Well, in 2013, Apple has this political awakening period where Xi Jinping comes in, comes, comes in power and there’s sort of a new sheriff in town, uh, mentality. And Apple sort of learns to, uh, speak the local language and ingratiate itself with provincial and federal officials. It’s also the same year that they decide to start buying back their shares. And as viewers might know, they buy about $100 billion worth of their own shares each year, an absurd amount of money equivalent to the top six or seven street, uh, Wall Street banks in terms of how much they spend on buybacks. If Apple instead decided to build resiliency into their supply chain, and was spending half of that figure on building resiliency in places like India, perhaps in places like Mexico, I mean, you could have had the consolidation that they’re claiming to do now into India 12, 13 years ago. And actually Apple would be in a great position now. So this is where things get a little bit personal because, you know, if Tim Cook is the guy, the buck stops with him for building the world’s most sophisticated supply chain. Great. I give Tim Cook all the credit for that. But if the problem is that he put all his eggs in one basket and then continue to double down as that basket reveals itself to be an authoritarian surveillance state, the buck still stops with Tim Cook.

06:12 Speaker A

If you’re aware of this issue, Patrick, and it was this kind of existential issue, then Cook would be aware of this issue. Um, and I was talking to an Apple analyst and I asked him why he’s still bullish long-term. And he said, you know, I agree there’s these sort of issues, and one of them is supply chain, he brought up. But I said, why are you still bullish then? And he said, because of the install base. And I think they have an install base like no other. They have fans all over the world, billions of devices, and they’re loyal and they’re locked in. His point being that Apple is unique in that sense, in that Cook and Company have time, years as he put it, to figure out some of these issues unlike other rivals and peers. What do you, what do you make of that argument?

07:12 Patrick McGee

So first of all, I agree with all of that. And where this story came from was that as a reporter, I got uncomfortably bullish about Apple in 2022 because I was looking at the sort of steady accretion from Android to iOS. And particularly generationally, like our generation is 50/50 Android to, to, uh, iOS. The next generation in America is nine out of 10 high schoolers have an iPhone, right?
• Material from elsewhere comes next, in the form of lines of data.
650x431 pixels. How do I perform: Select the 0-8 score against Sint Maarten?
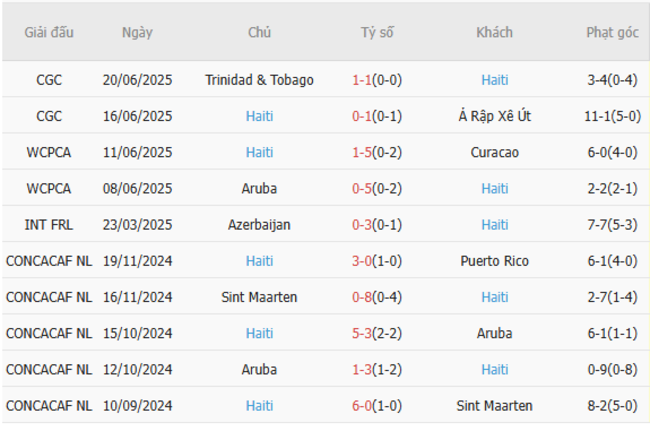point(362,297)
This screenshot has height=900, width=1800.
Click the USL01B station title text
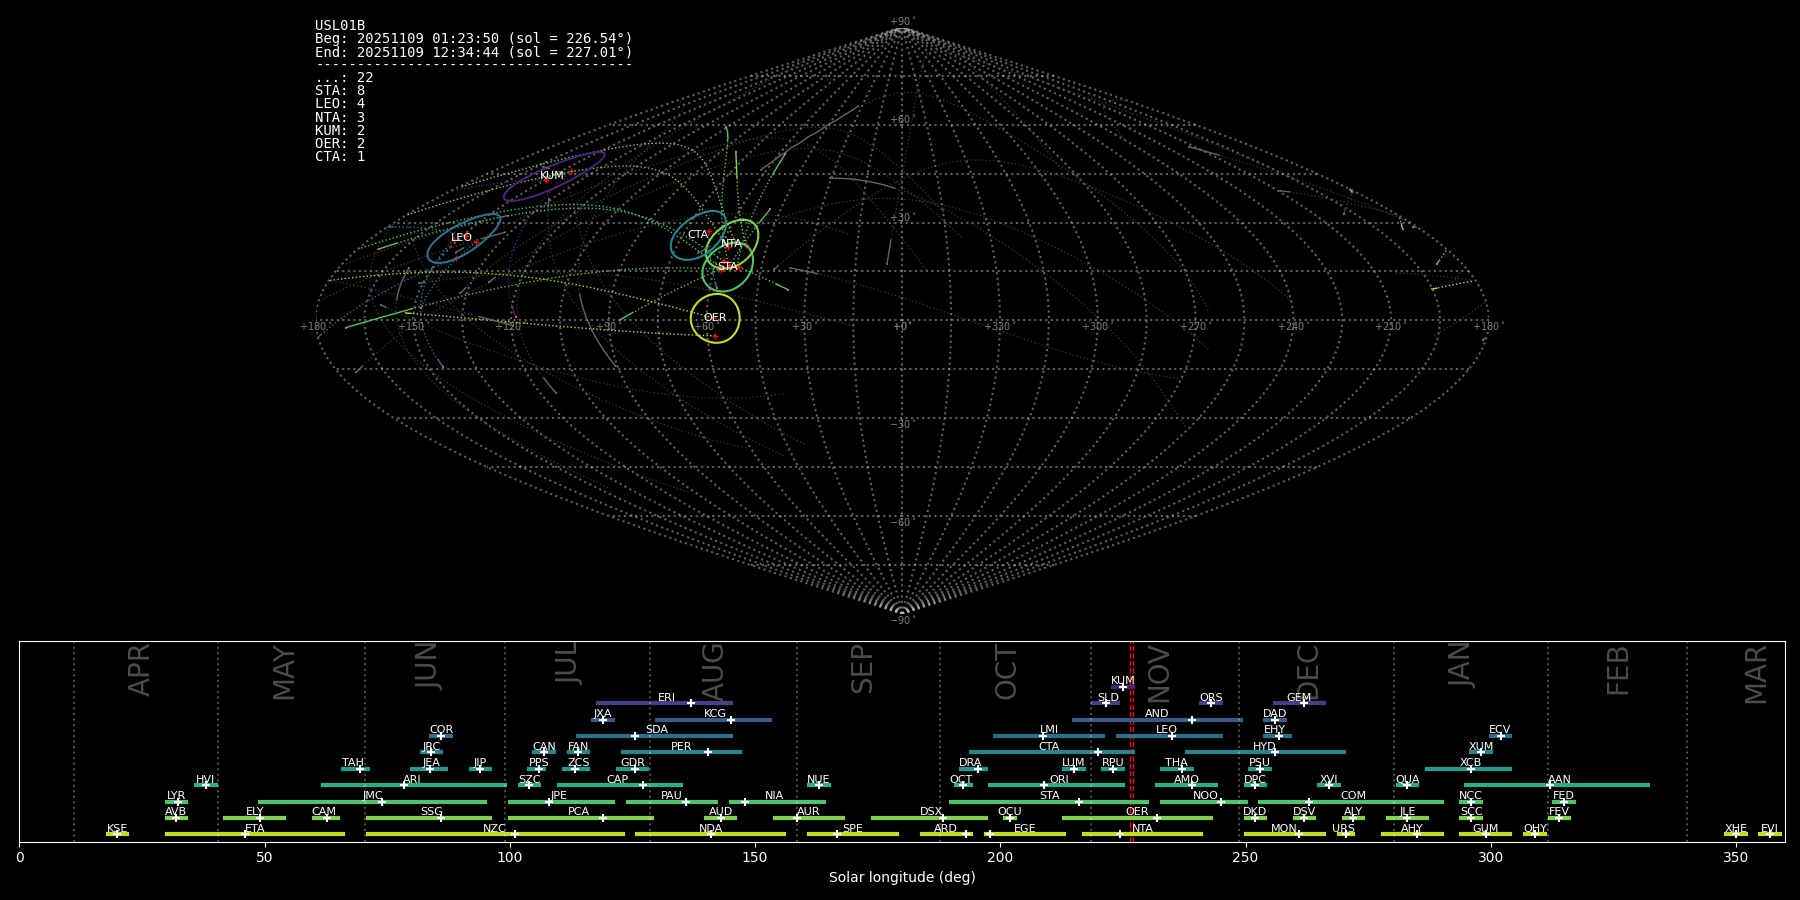340,26
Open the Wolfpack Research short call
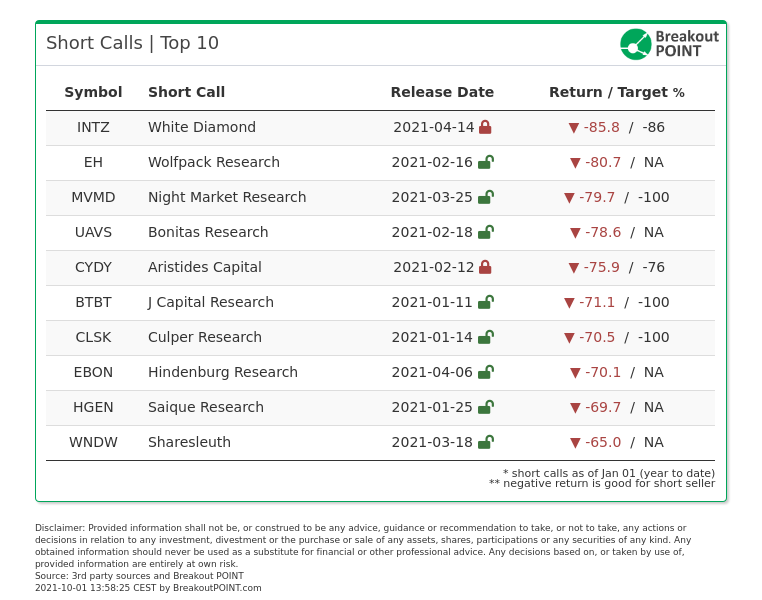 214,162
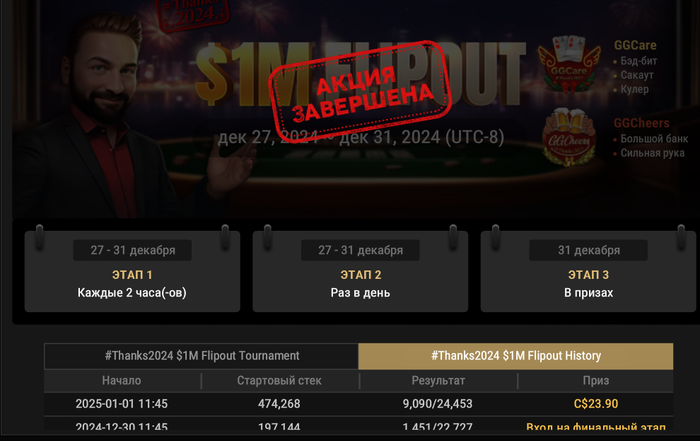Click the $1M FLIPOUT banner title
The width and height of the screenshot is (700, 441).
(x=360, y=74)
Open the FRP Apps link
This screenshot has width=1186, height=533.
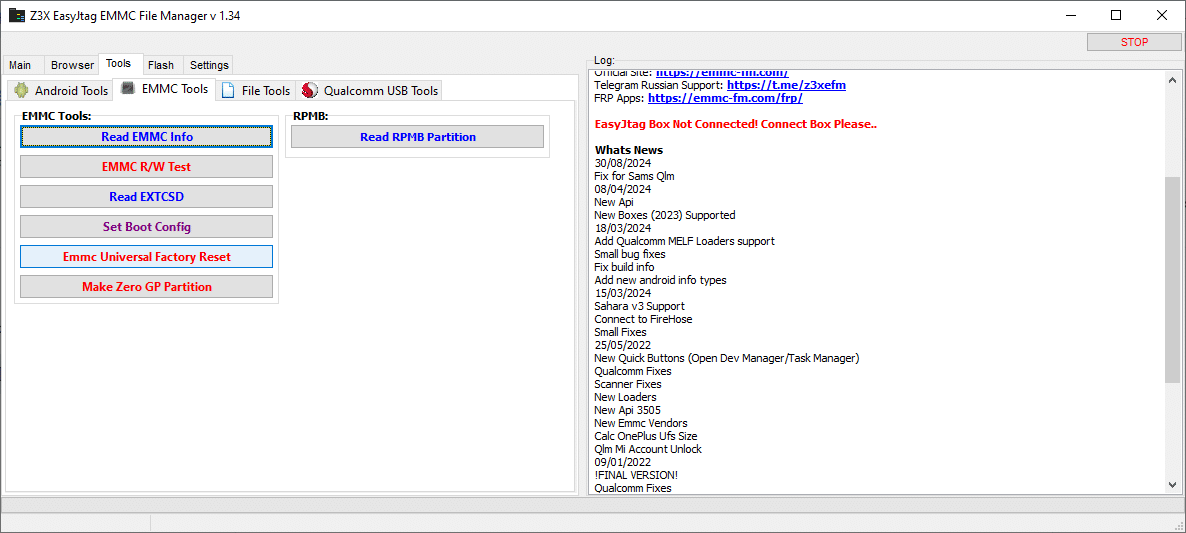pos(725,98)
And the blue bubble lock-in and everything like that is testament to how the company can continue growing. So in that sense, I’m massively bullish on it.

07:45 Speaker A

Did you work with Apple on this? Did they participate?

07:49 Patrick McGee

No, not at all. I’m, I’m very familiar on a first-name basis with lots of Apple PR people. I would compare them to intelligence agents to a foreign country. They exist to extract information. They are not there to help you. They are there to pretend to help you. And so I couldn’t give them the window that you usually, like, as a reporter, you give Apple 48 hours, you give them 72 hours. You say, here are the claims, no surprise policy. This is what I’m going to do. I submitted this manuscript before, obviously, some revisions, last September. I could not give Apple eight months to get their ducks in a row to respond, to build a smear campaign, whatever it is they’re going to do. That, it was just untenable. And I spoke to other authors who wrote Apple books and they said, you know, Apple stonewalls or not very helpful. And I didn’t really even need to be told that. I already knew that.